In 1828, members of the Western Cherokee Nation began arriving in the area from their former lands in Arkansas. The Eastern Cherokee, who were forced from their homes in Tennessee, Georgia and North Carolina, followed during the 1830s. In 1841, the present Mayes County area became part of the Saline District of the Cherokee Nation.

This area of Oklahoma experienced some military activity during the Civil War. A 300-man Union Army force surprised an equally large Confederate unit near the present site of Locust Grove, Oklahoma in July 1862. The Union force prevailed and captured about one third of the Confederates, while the remainder escaped. In July 1863, Confederate General Stand Watie tried to capture a Union supply train headed to Fort Gibson. Federal forces under Colonel James Williams successfully defended the train and drove off  Watie's men. This action was thereafter known as the First Battle of Cabin Creek. In September 1864, General Watie and General Richard Gano did capture a Union supply train in the same location. This was named the Second Battle of Cabin Creek. Colonel James Williams led a detachment that recovered the wagon train in a skirmish near Pryor Creek. The Confederate force escaped.

After the Civil War, transportation improvements opened up the area's economy. The East Shawnee Trail, and early cattle trail followed the route of the Grand River. The Texas Road came through later. In 1871 to 1872, the Missouri-Kansas-Texas Railroad built its track through the present county. The Missouri, Oklahoma and Gulf Railway (later, the Kansas, Oklahoma and Gulf Railway) built a line in 1913 that joined the Katy system at Strang, Oklahoma.

Geography
According to the U.S. Census Bureau, the county has a total area of , of which  is land and  (4.1%) is water.

The county is bisected by the Grand River. The eastern half of the county is on the Ozark Plateau, with flat areas divided by deep stream valleys. The western half is in the Prairie Plains.

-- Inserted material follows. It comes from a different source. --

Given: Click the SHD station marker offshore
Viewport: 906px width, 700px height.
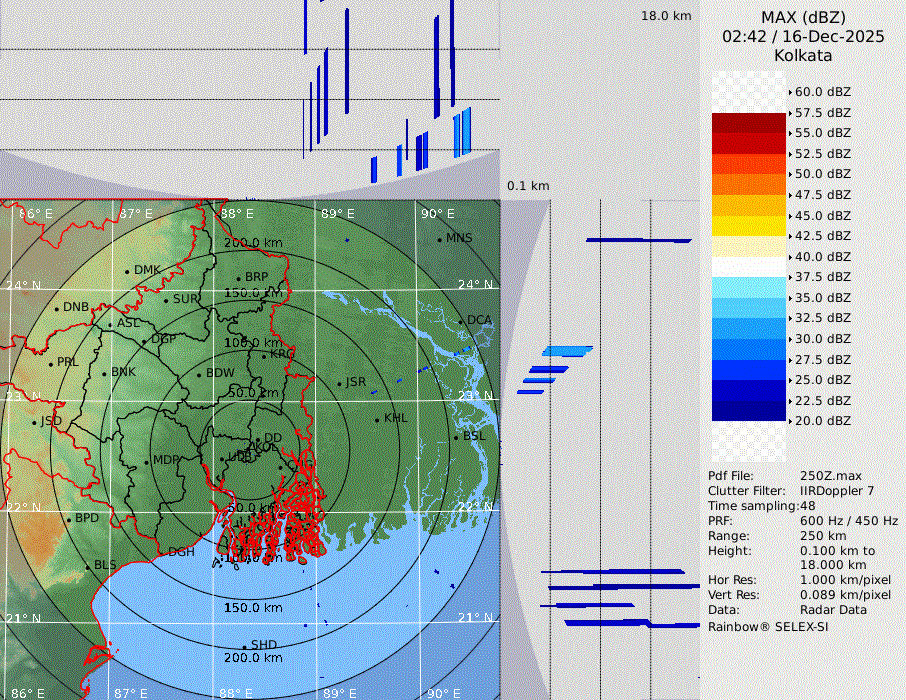Looking at the screenshot, I should [x=244, y=646].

The county contains several man-made major reservoirs, including:
 Lake Fort Gibson;
 Lake Spavinaw;
 Grand Lake o' the Cherokees;
 Lake Hudson;
 Salina Pumped Storage Project.

Lake Spavinaw is owned by the city of Tulsa and is the principal source of water for the city. The other three reservoirs were built by the Federal Government primarily for flood control and hydroelectric power generation. They are managed by the Grand River Dam Authority (GRDA). GRDA also manages the GRDA Coal-fired power generation station.

Major highways
  Interstate 44
  U.S. Highway 69
  U.S. Highway 412
  State Highway 20
  State Highway 28
  State Highway 82

Adjacent counties
 Craig County (north)
 Delaware County (east)
 Cherokee County (southeast)
 Wagoner County (south)
 Rogers County (west)

Demographics

As of 2010 Mayes County had a population of 41,259.  The racial and ethnic makeup of the population was 68.0% white, 0.4% black, 21.4% Native American, 0.4% Asian, 0.8% reporting some other race and 9.0% of the population reporting two or more races.  2.7% of the population reported being Hispanic or Latino of any race.

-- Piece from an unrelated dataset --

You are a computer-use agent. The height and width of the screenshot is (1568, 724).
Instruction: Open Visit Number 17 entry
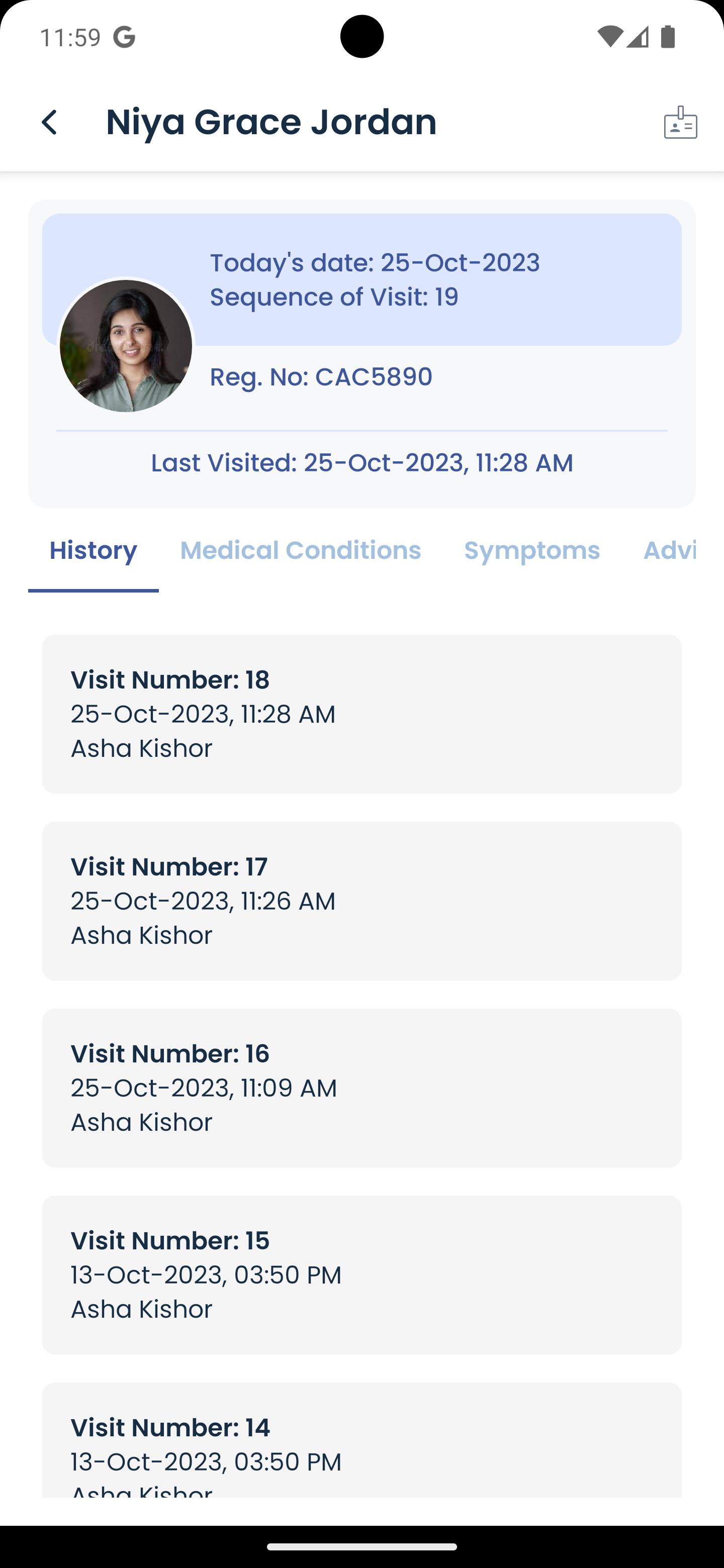(x=361, y=901)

As of the census of 2000, there were 38,369 people, 14,823 households, and 10,820 families residing in the county.  The population density was 58 people per square mile (23/km2).  There were 17,423 housing units at an average density of 27 per square mile (10/km2).  The racial makeup of the county was 72.14% White, 0.30% Black or African American, 19.10% Native American, 0.28% Asian, 0.01% Pacific Islander, 0.62% from other races, and 7.55% from two or more races.  1.87% of the population were Hispanic or Latino of any race. 94.8% spoke English, 2.1% Cherokee, 1.4% Spanish and 1.2% German as their first language.

There were 14,823 households, out of which 32.60% had children under the age of 18 living with them, 60.20% were married couples living together, 9.00% had a female householder with no husband present, and 27.00% were non-families. 23.80% of all households were made up of individuals, and 11.10% had someone living alone who was 65 years of age or older.  The average household size was 2.55 and the average family size was 3.02.

In the county, the population was spread out, with 26.60% under the age of 18, 8.60% from 18 to 24, 26.20% from 25 to 44, 23.80% from 45 to 64, and 14.90% who were 65 years of age or older.  The median age was 37 years. For every 100 females there were 98.40 males.  For every 100 females age 18 and over, there were 95.40 males.

The median income for a household in the county was $31,125, and the median income for a family was $37,542. Males had a median income of $31,668 versus $20,573 for females. The per capita income for the county was $15,350.  About 11.20% of families and 14.30% of the population were below the poverty line, including 18.90% of those under age 18 and 10.90% of those age 65 or over.

Politics

Economy
Agriculture has long been the primary economic activity in the county. Important crops include: corn, soybeans, sorghum and hay. Cattle raising and dairy farming occur in the more rugged parts of the Ozark Plateau.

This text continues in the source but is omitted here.